Document section »
- - - -
On the final Maryland section, Ensign Cowall to the Mason-Dixon Line, my dad and I both miscalculated the mileage we would be doing that day. Somehow, we both interpreted that we’d only have an 8.5-mile day, a welcome shorter day after 12-ish miles the day before. Instead of the 8.5 miles we’d anticipated, we found out mid-hike that we’d actually be hiking another 12-mile day instead. We had both somehow misinterpreted the map, reading our start at a different road junction than the one we actually started at, and I was PISSED. It was definitely an unwarranted amount of anger, but that mixed with me being hangry sent me over the edge. I started rage walking onward, because what was the point in standing there when our hike suddenly increased by 3.5 miles. After about two miles, we approached what appeared to be an overlook, and I realized the trail knew exactly what I needed.
I wasn’t sure if the overlook was worth the scramble up the graffitied rocks, but something pulled me to the colorful rocky outcropping. I dropped my pack, propped my trekking poles on a log, and started scrambling. At the top, I was amazed at the sweeping views of the Maryland countryside and rolling hills that I call home. It was gorgeous, and exactly what I needed to power myself through the final remaining miles. I was immediately humbled again by the steep rocky descent down the mountain, but I think I learned a valuable lesson. The trail is going to beat me down, I’m going to be a baby about it sometimes, but it’s going to provide when I need it the most. I’ve always read that the trail is going to give you your highest highs and lowest lows, and although my experience was on a minor, day-hike scale, I think I’m starting to see how true this statement will be. And damn, crossing the Mason-Dixon Line felt really good.
- - - -
Records »
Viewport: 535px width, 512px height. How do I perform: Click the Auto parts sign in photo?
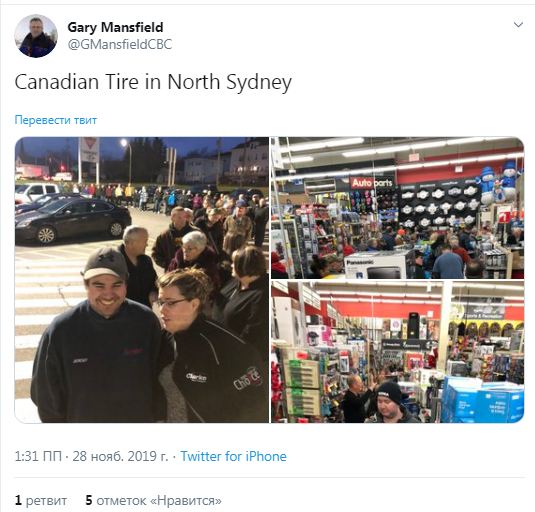372,183
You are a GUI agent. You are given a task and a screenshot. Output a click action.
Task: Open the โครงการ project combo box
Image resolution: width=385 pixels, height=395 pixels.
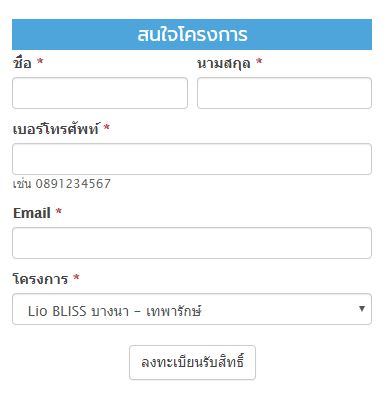click(192, 309)
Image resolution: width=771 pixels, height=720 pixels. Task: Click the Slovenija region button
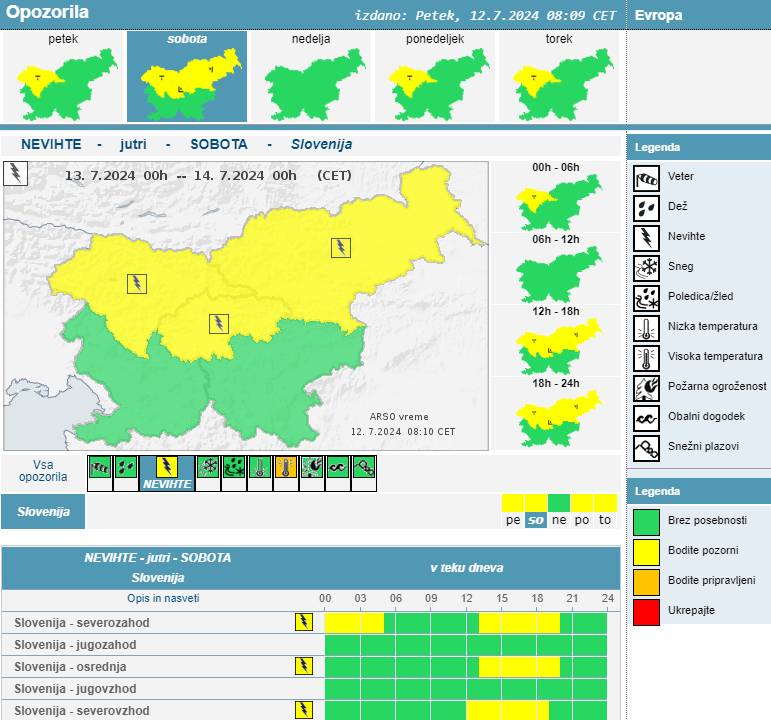pyautogui.click(x=43, y=512)
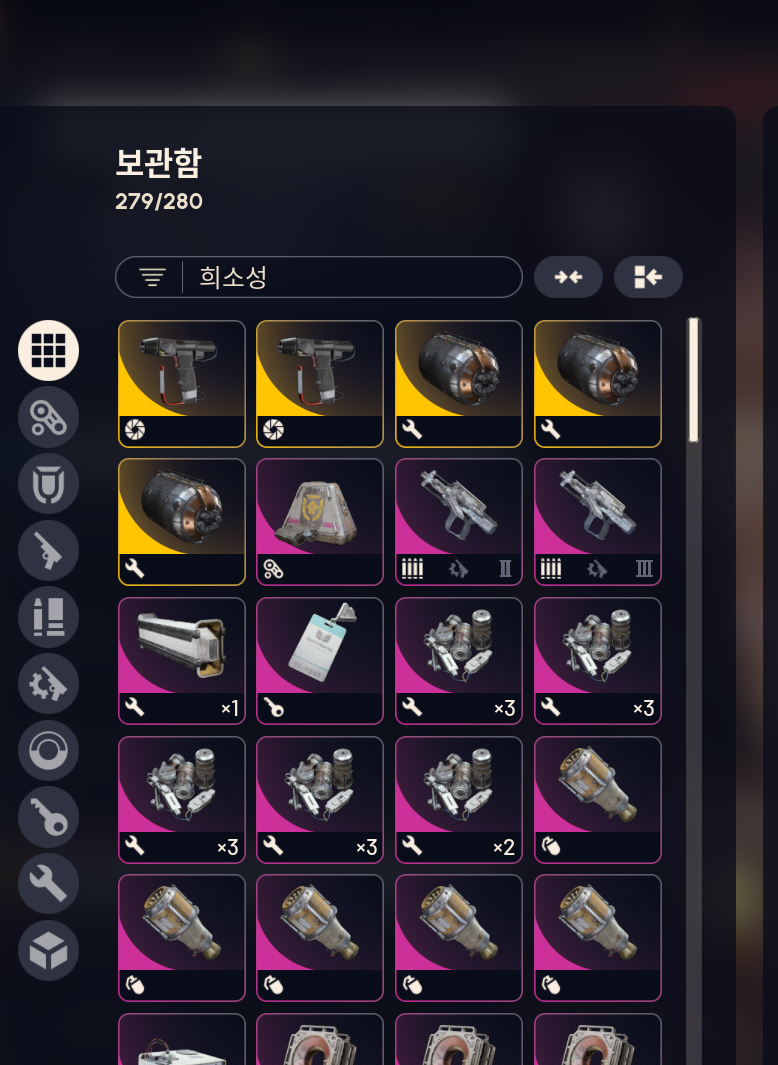This screenshot has height=1065, width=778.
Task: Click the merge stacks arrows button
Action: pyautogui.click(x=568, y=277)
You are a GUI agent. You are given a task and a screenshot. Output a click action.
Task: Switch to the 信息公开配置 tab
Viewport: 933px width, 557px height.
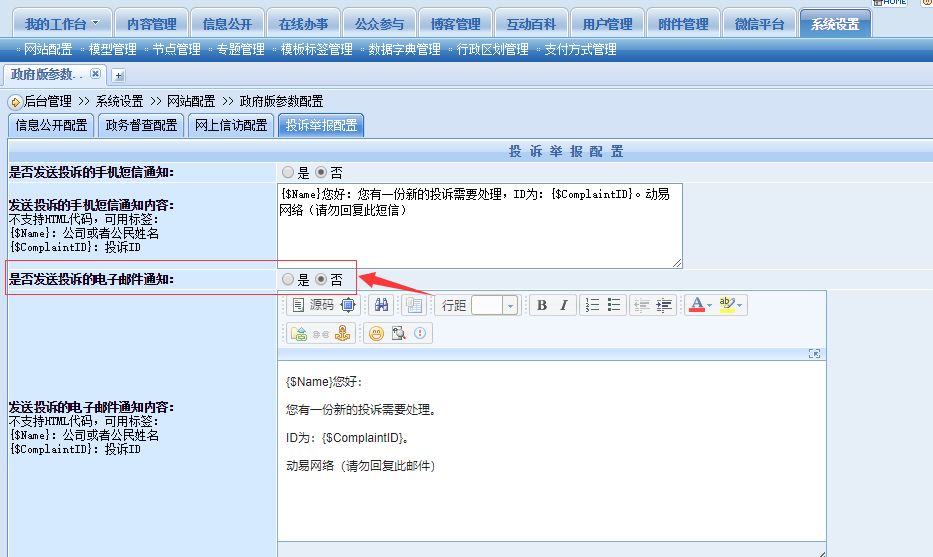click(50, 125)
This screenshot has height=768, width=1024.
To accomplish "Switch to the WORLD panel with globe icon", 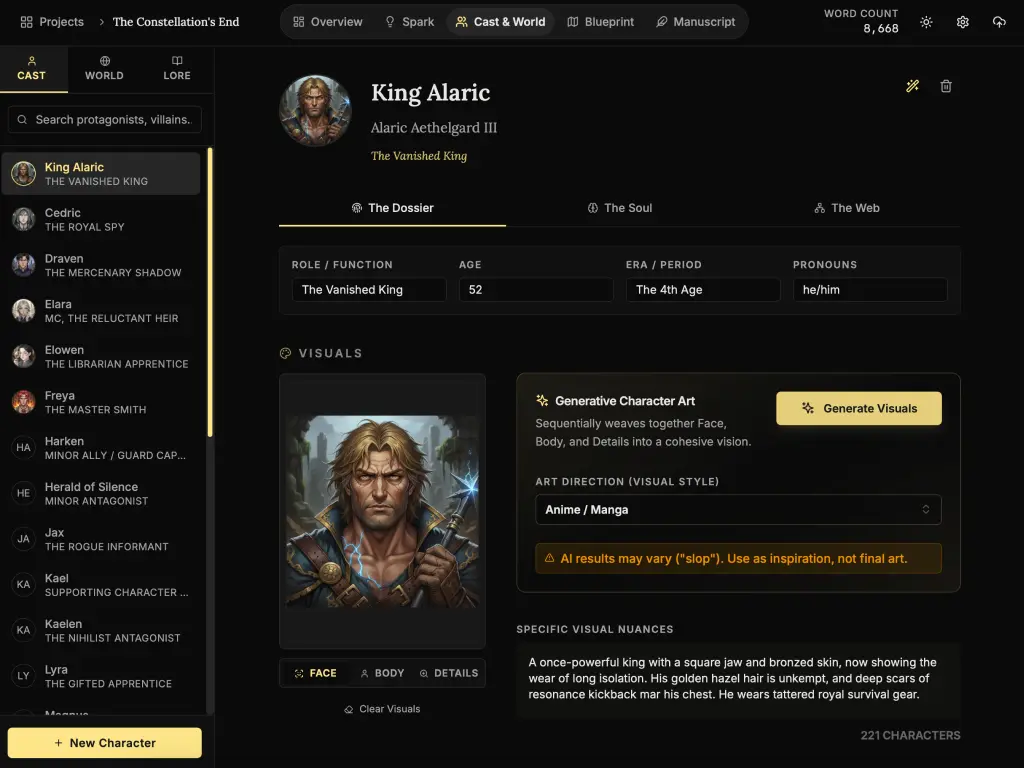I will click(104, 68).
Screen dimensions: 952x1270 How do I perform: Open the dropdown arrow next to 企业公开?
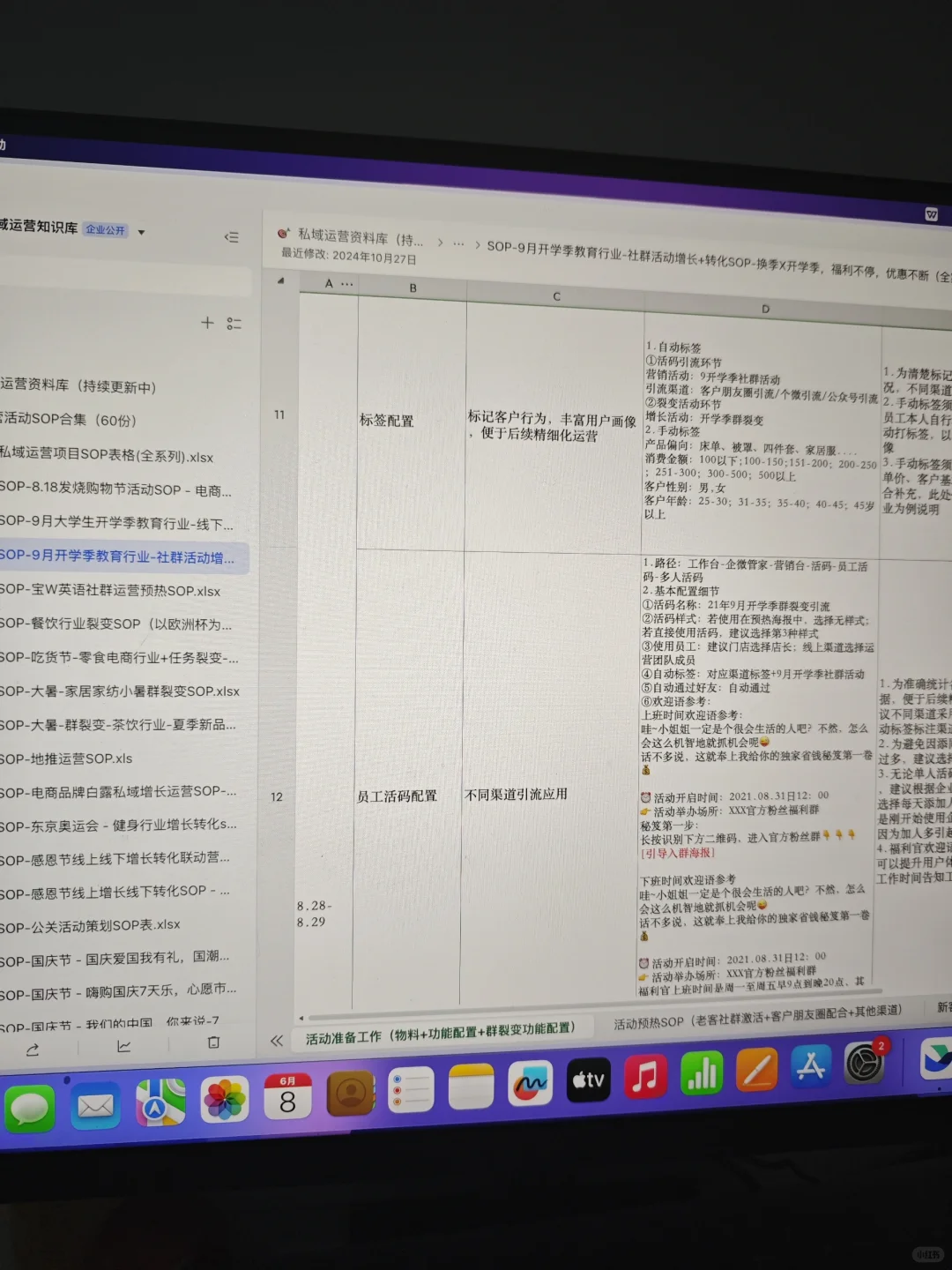pos(141,230)
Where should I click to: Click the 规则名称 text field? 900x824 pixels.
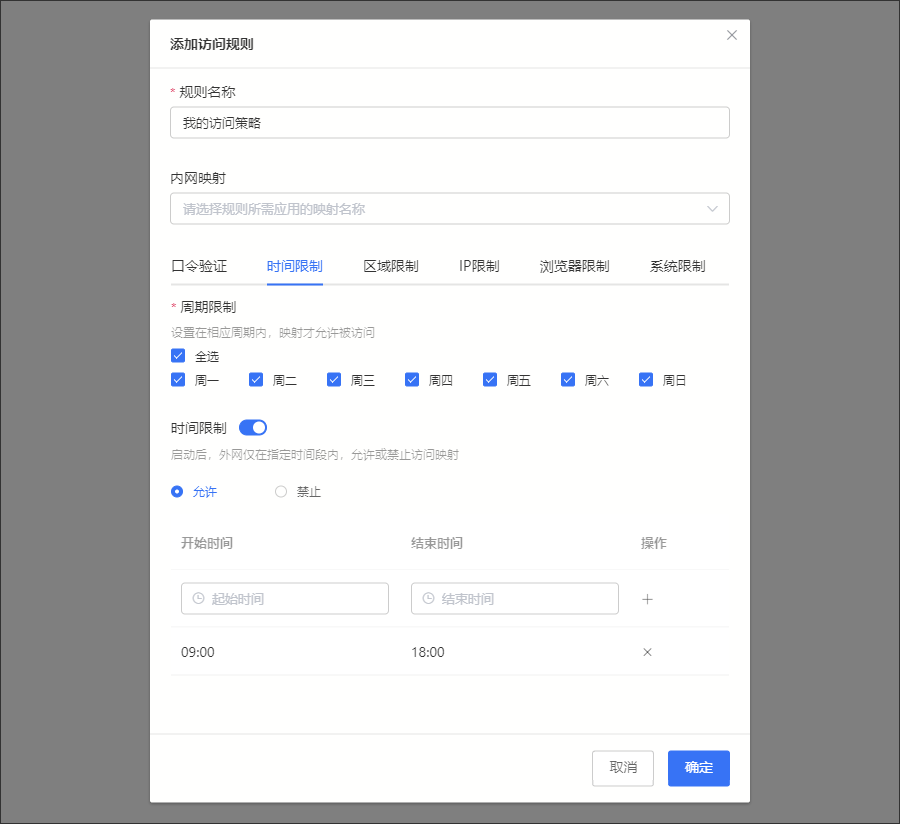(x=449, y=123)
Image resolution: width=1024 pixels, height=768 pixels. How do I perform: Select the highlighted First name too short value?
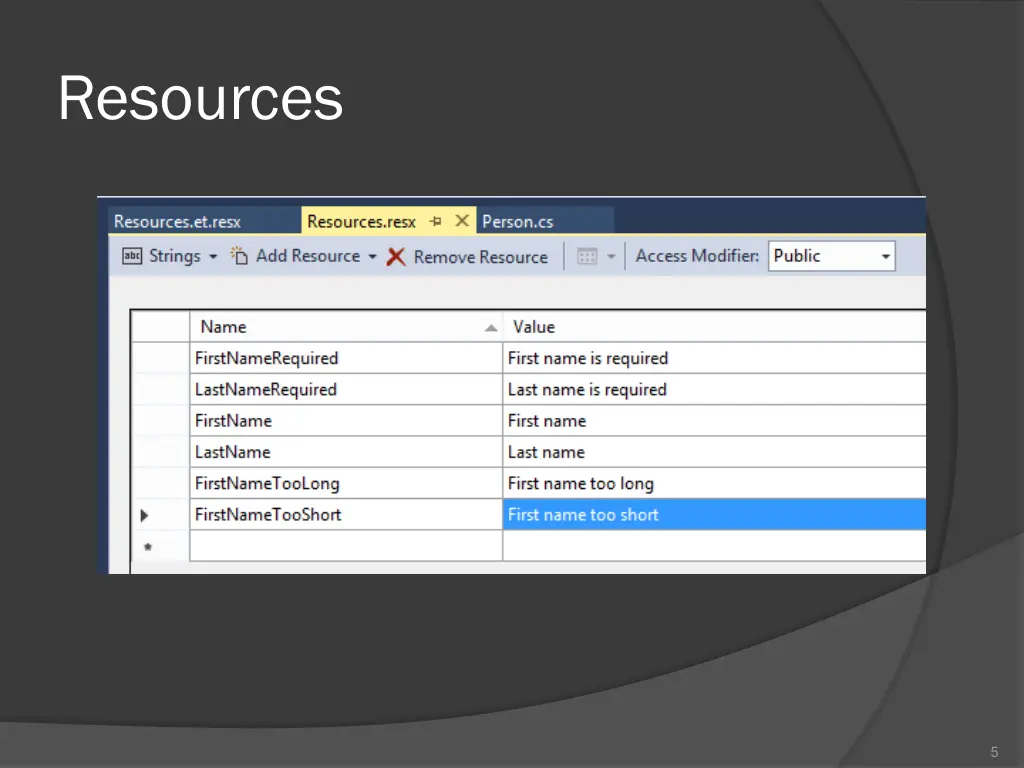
- - - -
Your instructions »
Set down, word for word, the part of the Maryland hike account above that opens with the words containing "On the final" and closes with "what I needed.".

Solution to this exercise »
On the final Maryland section, Ensign Cowall to the Mason-Dixon Line, my dad and I both miscalculated the mileage we would be doing that day. Somehow, we both interpreted that we’d only have an 8.5-mile day, a welcome shorter day after 12-ish miles the day before. Instead of the 8.5 miles we’d anticipated, we found out mid-hike that we’d actually be hiking another 12-mile day instead. We had both somehow misinterpreted the map, reading our start at a different road junction than the one we actually started at, and I was PISSED. It was definitely an unwarranted amount of anger, but that mixed with me being hangry sent me over the edge. I started rage walking onward, because what was the point in standing there when our hike suddenly increased by 3.5 miles. After about two miles, we approached what appeared to be an overlook, and I realized the trail knew exactly what I needed.